A high performance bibliographic information service: https://biblio-glutton.readthedocs.io

117 stars 15 forks source link

Leaking threads (and low performance) in docker image #91

Open karatekaneen opened 10 months ago

karatekaneen commented 10 months ago

Hi,

I'm running the latest (master) version in Docker. We've allocated a VM with 4 cores and 32gb RAM for Glutton.

When running a batch of lookups (started with about 200k) by their bibliographic strings we can only process about 70-80 strings per minute.

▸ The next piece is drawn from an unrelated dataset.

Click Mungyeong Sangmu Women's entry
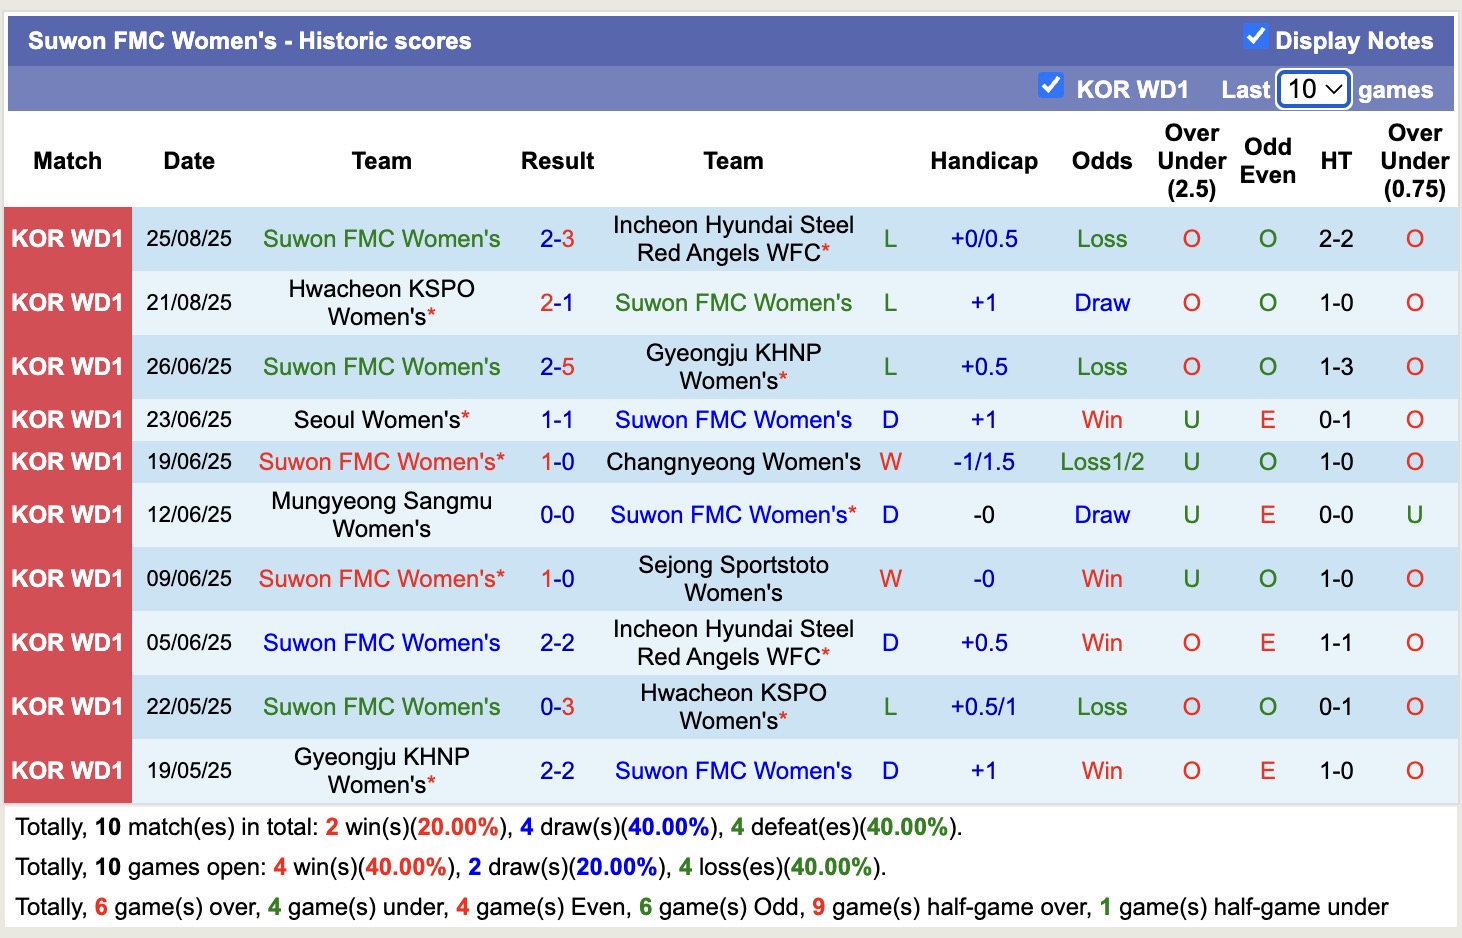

The elasticsearch cluster is almost running idle so when I looked closer at the container I saw that the threads kept increasing. It looks like one thread is added for every citation processed and none is ever removed.

htop

Edit:

Forgot to mention that this does not respect maxThreads in the config.yml. I've tried running it both with the default value of 2048 and higher as well as lower. The performance is still low and the threads keeps on ticking up

kermitt2 commented 10 months ago

Hello @karatekaneen ! This is a problem of the docker image - it requires an init to reap zombies (e.g. adding --init in the docker run command).

The project has a dockerfile but it is not updated and supported, nor documented (I never tested it actually!). I really recommend not using it for the moment and to use a normal build for avoiding this issues and get a good performance.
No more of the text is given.